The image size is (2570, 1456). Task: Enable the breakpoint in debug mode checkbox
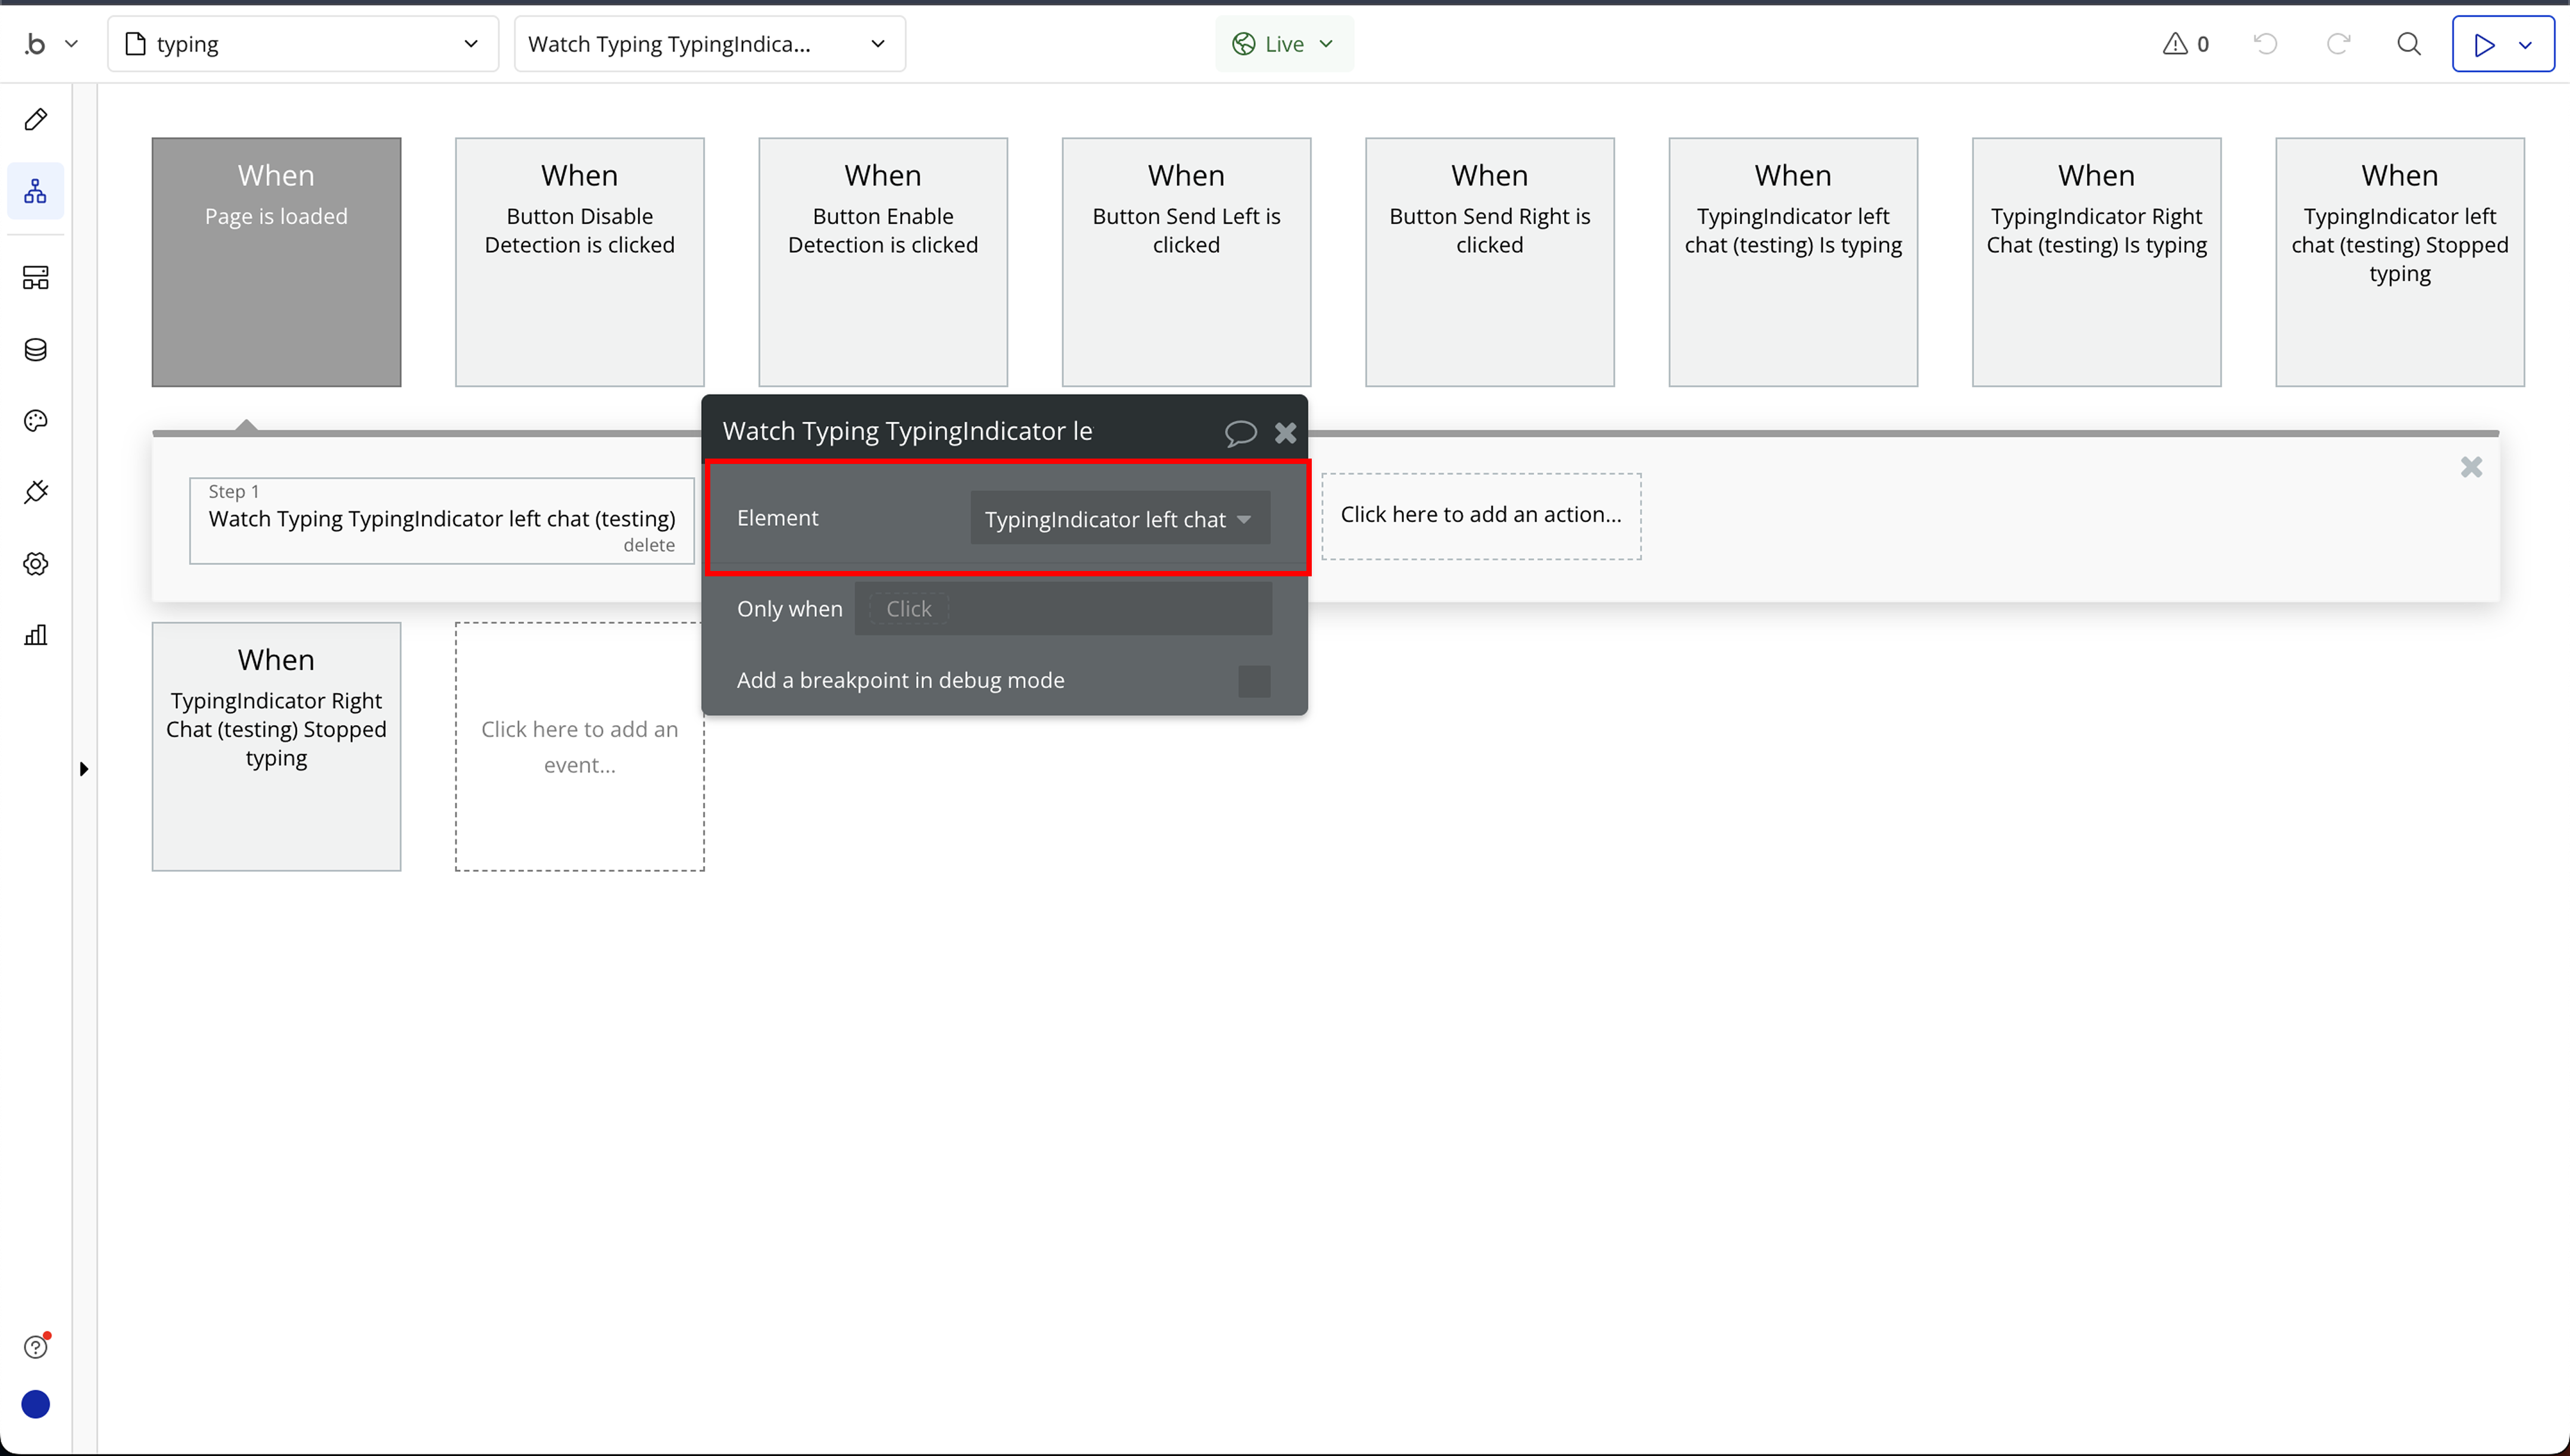click(1253, 681)
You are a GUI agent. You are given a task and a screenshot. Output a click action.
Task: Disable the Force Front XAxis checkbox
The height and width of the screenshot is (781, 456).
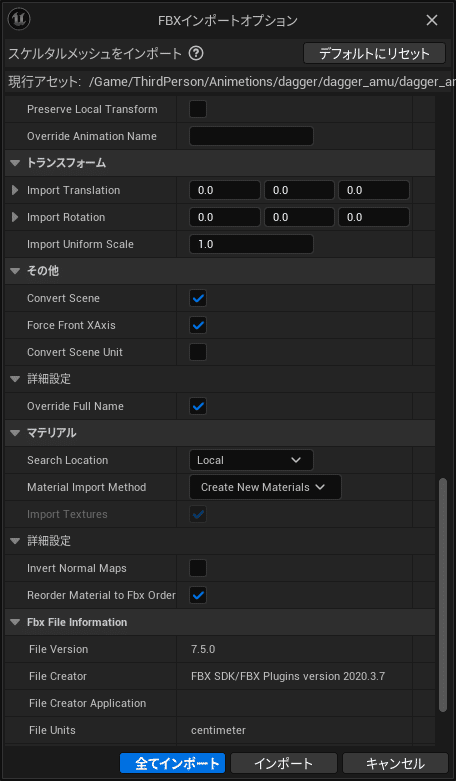tap(198, 325)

▸ Aim of the task: Reproduce all the records above, requests included, but subtract 101 from each coordinate in the answers (the x and y values in the click and tap actions). Leave the pictures out of your reply.

▸ Result for this task:
The image size is (2570, 1456). Task: Enable the breakpoint in debug mode checkbox
click(1152, 580)
You are a GUI agent. You are given a task and a screenshot. Output a click action.
Task: Disable the Force Front XAxis checkbox
The height and width of the screenshot is (781, 456).
tap(97, 224)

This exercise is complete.